I have been making bars of soap for years now. I don't think I have had to buy soap in abot 7 years. I love the fact that I can make my soap as pure as possible. I was able to make a batch yesterday. I usually make two batches a year. Each batch makes 8lbs so 16lbs is more than we need. The soap makes great gifts also. I am getting ready for the farmers market that opens May 1st. I hope to have three different kinds for the market. Here is a basic recipe, you can add any scent or additives to this. I love to add lavender petals to this when I make lavender soap.


INSTRUCTIONS FOR COLD PROCESS SOAP- BASE RECIPE I

This is an easy, mild olive oil soap, good for beginners.



Recipe: (Makes 8 lbs.)
24 oz. olive oil
24 oz. coconut oil
38 oz. vegetable shortening (Crisco)
12 oz. lye
32 oz. distilled water
3-4 oz. any essential or fragrance oil

Equipment Needed:

Scale that weighs in pounds and ounces
Large one-gal. stainless steel or enamel pot (use this exclusively for soap-making)
Two plastic pitchers, 2-3 qt. size
Hand stick blender (optional, but makes tracing much easier)
Plastic measuring cup 2-3 cup size
Two wooden or plastic spoons (one for the lye and one for the oils. Use these
exclusively for soap-making)
Two kitchen thermometers (one for the lye and one for the oils - must read to
over 100 degrees)
Rubber gloves
Safety goggles
Clear plastic container with snap-on lid 8" x 11" x 3" deep, or wooden soap mold
lined with freezer paper
Large piece of cardboard the size of the wooden mold - used as a lid
Old blanket
Freezer paper or plastic garbage bags

Remember: Be sure to allow for the weight of the containers. Lye (Sodium Hydroxide NaOH) All ingredients should be weighed.
Begin by putting on your goggles and rubber gloves and weigh out 12 ozs. of lye into one of the plastic containers. Weigh out 32 oz of distilled water into the other container. Slowly and in a steady stream pour the lye into the water, stirring until dissolved. Do this in a well ventilated area and try not to splash. Let the lye/water mixture sit until the temperature reaches between 100-125 degrees (unless otherwise stated by the recipe you are using). This may take several hours, but if you're in a hurry you can place the container in a cold water bath to bring down the temperature quicker.

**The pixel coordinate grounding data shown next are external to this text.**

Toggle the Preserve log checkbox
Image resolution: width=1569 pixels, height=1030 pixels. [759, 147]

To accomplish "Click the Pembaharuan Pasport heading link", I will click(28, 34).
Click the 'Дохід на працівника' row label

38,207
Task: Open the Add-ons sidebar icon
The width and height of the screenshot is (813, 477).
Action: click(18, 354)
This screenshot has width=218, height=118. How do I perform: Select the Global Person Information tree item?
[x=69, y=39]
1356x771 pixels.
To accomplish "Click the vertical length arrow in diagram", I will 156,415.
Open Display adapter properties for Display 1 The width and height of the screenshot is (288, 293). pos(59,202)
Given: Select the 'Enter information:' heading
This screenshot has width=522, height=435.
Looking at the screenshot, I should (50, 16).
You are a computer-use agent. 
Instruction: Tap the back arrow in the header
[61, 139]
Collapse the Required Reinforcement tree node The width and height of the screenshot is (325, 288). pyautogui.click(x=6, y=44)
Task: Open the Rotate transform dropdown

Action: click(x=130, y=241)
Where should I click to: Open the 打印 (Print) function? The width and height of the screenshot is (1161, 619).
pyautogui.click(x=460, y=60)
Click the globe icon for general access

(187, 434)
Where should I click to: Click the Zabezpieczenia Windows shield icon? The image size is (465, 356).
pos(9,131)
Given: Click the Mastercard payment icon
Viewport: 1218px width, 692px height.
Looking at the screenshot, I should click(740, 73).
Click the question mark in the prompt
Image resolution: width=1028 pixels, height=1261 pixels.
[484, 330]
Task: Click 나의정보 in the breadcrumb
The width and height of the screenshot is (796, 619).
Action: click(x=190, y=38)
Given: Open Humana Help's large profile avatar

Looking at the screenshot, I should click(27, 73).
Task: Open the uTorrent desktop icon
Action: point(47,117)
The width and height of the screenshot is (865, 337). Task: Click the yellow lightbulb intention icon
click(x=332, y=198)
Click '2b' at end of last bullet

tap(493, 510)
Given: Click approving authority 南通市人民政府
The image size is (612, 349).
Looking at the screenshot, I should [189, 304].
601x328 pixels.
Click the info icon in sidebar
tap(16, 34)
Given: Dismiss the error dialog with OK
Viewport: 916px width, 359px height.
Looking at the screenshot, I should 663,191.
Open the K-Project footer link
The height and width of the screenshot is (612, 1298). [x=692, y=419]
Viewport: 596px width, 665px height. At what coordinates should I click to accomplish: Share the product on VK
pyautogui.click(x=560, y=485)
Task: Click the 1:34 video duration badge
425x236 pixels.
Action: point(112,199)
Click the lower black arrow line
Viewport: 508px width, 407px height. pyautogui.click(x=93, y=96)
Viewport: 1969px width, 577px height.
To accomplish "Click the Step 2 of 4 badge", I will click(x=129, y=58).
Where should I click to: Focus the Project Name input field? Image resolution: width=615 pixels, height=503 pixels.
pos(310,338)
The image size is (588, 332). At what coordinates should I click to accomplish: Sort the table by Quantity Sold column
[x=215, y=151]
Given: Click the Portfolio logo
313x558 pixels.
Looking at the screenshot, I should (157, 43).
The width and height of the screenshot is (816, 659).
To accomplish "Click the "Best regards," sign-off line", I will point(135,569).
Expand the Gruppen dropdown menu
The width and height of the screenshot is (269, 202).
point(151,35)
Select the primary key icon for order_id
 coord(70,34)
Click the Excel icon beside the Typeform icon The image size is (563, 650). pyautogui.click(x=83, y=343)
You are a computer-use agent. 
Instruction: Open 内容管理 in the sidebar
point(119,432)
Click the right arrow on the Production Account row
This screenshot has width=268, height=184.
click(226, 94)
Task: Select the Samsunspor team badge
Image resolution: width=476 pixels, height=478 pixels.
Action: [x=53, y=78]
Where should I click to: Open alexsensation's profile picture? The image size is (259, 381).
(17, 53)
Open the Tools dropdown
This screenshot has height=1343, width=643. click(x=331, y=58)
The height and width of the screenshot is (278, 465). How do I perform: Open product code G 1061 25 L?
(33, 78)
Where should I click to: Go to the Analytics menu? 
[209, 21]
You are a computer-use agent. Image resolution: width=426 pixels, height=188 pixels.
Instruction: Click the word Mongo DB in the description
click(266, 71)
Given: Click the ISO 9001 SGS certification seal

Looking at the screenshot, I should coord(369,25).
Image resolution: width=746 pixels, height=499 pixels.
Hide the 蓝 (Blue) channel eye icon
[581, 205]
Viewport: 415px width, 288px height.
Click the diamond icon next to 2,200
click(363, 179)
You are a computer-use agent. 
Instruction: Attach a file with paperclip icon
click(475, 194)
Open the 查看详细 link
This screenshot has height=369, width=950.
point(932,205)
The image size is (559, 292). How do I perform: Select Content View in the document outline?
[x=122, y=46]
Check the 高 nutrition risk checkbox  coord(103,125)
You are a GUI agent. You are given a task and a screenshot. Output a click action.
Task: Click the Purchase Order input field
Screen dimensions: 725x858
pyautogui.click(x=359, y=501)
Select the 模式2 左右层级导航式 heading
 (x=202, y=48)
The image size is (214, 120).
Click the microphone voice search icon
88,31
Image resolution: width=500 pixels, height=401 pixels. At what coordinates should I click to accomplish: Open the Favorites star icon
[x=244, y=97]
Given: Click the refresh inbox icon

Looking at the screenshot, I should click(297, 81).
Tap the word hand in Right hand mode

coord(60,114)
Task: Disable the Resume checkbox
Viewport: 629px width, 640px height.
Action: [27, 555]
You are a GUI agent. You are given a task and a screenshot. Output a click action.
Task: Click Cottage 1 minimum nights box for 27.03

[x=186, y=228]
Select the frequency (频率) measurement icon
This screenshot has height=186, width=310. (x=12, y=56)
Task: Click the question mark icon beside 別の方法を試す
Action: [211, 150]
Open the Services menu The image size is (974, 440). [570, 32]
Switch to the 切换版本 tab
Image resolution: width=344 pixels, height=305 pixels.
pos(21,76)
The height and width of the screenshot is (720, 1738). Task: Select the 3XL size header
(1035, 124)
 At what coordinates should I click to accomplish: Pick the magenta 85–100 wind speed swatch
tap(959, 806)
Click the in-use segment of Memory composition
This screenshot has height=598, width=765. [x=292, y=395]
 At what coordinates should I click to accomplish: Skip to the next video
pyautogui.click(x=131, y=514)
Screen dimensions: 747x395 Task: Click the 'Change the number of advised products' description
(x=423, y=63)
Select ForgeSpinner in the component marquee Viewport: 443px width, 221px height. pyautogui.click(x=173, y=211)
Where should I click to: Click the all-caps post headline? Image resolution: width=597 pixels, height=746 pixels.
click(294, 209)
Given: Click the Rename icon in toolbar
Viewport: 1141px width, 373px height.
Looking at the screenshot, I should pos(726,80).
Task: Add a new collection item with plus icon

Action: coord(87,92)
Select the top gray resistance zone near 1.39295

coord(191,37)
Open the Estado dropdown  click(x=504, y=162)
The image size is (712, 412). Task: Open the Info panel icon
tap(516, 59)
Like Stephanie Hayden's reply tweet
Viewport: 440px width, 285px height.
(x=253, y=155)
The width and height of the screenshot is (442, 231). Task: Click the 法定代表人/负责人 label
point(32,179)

In the meantime, get your oils ready by weighing out 24 oz. of coconut oil and 38 oz. of vegetable shortening and placing them into your pot. Heat them up just until they melt and then remove from heat and add the 24 ozs. of olive oil. Stir to incorporate and put one of the thermometers into the pot to check the temperature. The oils will also have to be between 100-125 degrees (unless otherwise stated by the recipe you are using). Both the lye/water mixture and the oils will have to be at the same temperature before incorporating them.

Prepare your additives. Start with just 3-4 ozs. of essential oil or a combination of essential oils (blend). *Note- (some essential oil scents are stronger, so use less, some are lighter and you may add more depending on your preference). Also, measure 1/4 cup of any dried herbs or flowers (optional). Its best to start simple for your first batch. You can also add 1-3 tablespoons of pigment (optional) for coloring.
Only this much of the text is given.